By Sarah Scudder, President and Chief Revenue Officer, Real Sourcing Network
In 2020, the World Federation of Advertisers (WFA) published an important report on the current state of marketing procurement. This report is part of an ongoing initiative called Project Spring that is being led by the WFA Global Sourcing Board. The Project Spring initiative’s goal is to “transform the value proposition of marketing procurement”.
The first portion of the WFA report describes the results of a 2018 survey of senior marketing procurement executives that examined how marketing procurement functions are structured, how they operate, and how they are perceived within organisations and by external partners. The balance of the report focusses on what marketing procurement professionals need to do to increase the value that they create for a business and to enhance the perception of their work.
Based on the survey results and several subsequent workshops involving groups of marketing procurement professionals, the WFA identified four categories of challenges that must be addressed to enhance the perception of marketing procurement: process, people, performance and partners.
In a poll conducted at the 2019 ProcureCon Marketing London Conference, more than a third of the audience indicated that these four groups of challenges were equally important to address. The remaining two-thirds of attendees were fairly evenly split on the importance of each category: 22% gave top priority to performance, 16% to process, 14% to people and 13% to partners.
The challenges that the WFA identified are all important and I plan to discuss each of them. In this article, I will address the process challenges and the WFA’s recommendations for navigating them.
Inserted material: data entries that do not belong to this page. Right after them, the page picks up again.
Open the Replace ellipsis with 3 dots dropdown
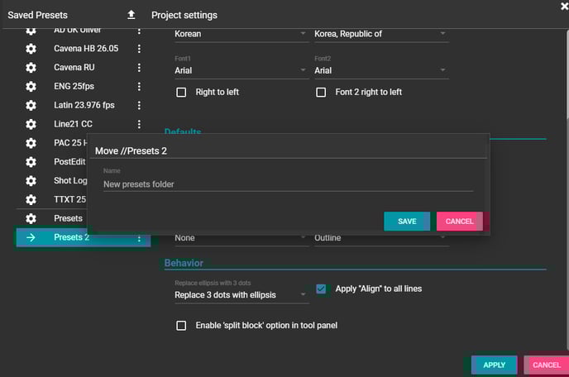This screenshot has width=569, height=377. (x=238, y=294)
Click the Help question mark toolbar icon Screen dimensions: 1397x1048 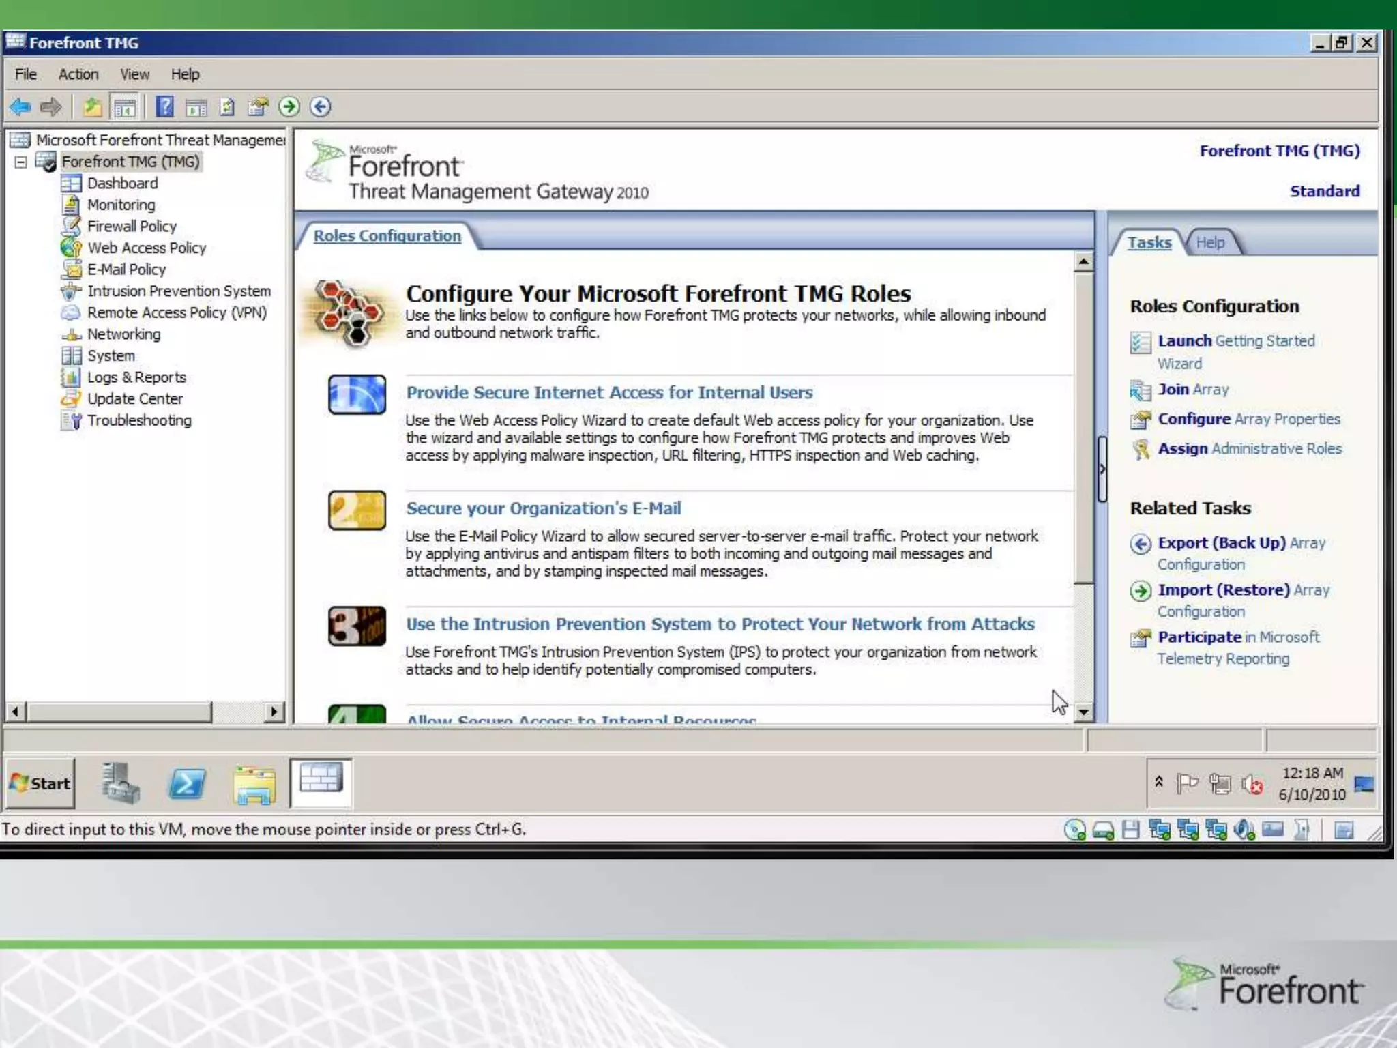pyautogui.click(x=164, y=107)
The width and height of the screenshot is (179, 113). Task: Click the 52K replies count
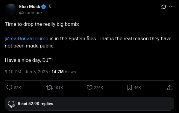[17, 88]
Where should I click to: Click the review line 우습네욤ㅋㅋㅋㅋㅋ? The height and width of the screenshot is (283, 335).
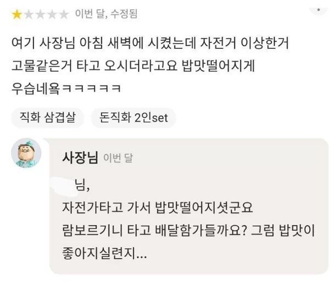coord(66,88)
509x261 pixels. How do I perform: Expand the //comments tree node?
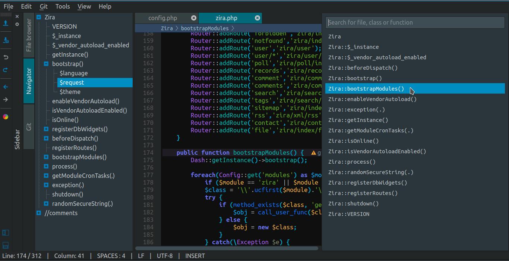coord(39,213)
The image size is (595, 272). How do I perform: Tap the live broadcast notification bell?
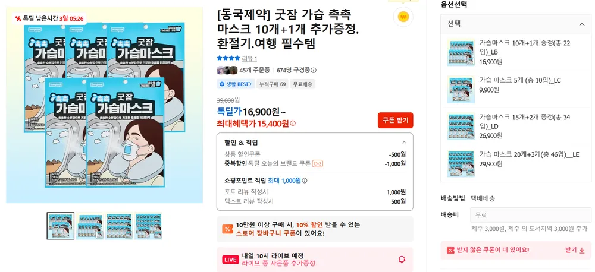coord(402,260)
The WFA survey identified several operating characteristics of marketing procurement that are associated with a more favourable perception of the function. For example, survey respondents indicated that their business colleagues were more likely to recognise the value that marketing procurement can deliver beyond just cost savings when:
1. The marketing procurement team is involved in the early stages of the sourcing process
2. There is a mandate (in some form) from senior company management to involve procurement in sourcing the products and services required by marketing, and the spend threshold for procurement’s involvement is set at a low level
3. The marketing procurement team has a high level of visibility of marketing spend
4. The marketing procurement team is addressing a substantial percentage of total third-party marketing spend
In discussions with the WFA, marketing procurement professionals were emphatic that they could deliver value to a business at all stages of the sourcing process and that early involvement is key to maximising the value that procurement can create. Therefore, the WFA recommends that marketing procurement professionals should strive to become involved early in the sourcing process and maintain their involvement at all stages.
Senior management mandate
The 2018 survey found that having a mandate from senior company management to involve procurement in sourcing the products and services required by marketing was strongly associated with a more favourable view of the function if the threshold for procurement’s involvement was set at a low spend level. The WFA recommends that marketing procurement professionals should seek to obtain a mandate from senior leadership or expand the mandate if one already exists.
However, the WFA points out that a mandate can be a double-edged sword. If procurement is successful in persuading senior management to create or expand a mandate and then does not deliver increased value, procurement will likely not be given a second chance. Therefore, marketing procurement leaders must be certain that their team has sufficient bandwidth to manage the expanded role.
To identify opportunities for value creation, marketing procurement professionals must understand where and how marketing dollars are currently being spent. The more comprehensive that understanding, the more likely it is that procurement can identify ways to create business value. Therefore, the WFA says that procurement professionals should work toward obtaining accurate and comprehensive information about total third-party marketing spend.
Clearly, procurement’s ability to create value for a business is directly related to the proportion of total third-party marketing spend that it is involved in managing. As such, the WFA recommends that procurement professionals seek to increase the level of marketing spend that they are addressing.
The COVID-19 pandemic has created challenging conditions for many business enterprises and it has elevated the importance of maximising the value produced by every dollar of marketing spend.
Our hope is now on effective COVID-19 vaccines. However, even with vaccines, it will still be critical to optimise marketing spend.
These circumstances have presented marketing procurement with a unique, if unwelcomed, opportunity to demonstrate how it can deliver value to a business. The WFA recommendations outline an effective strategy for meeting this challenge.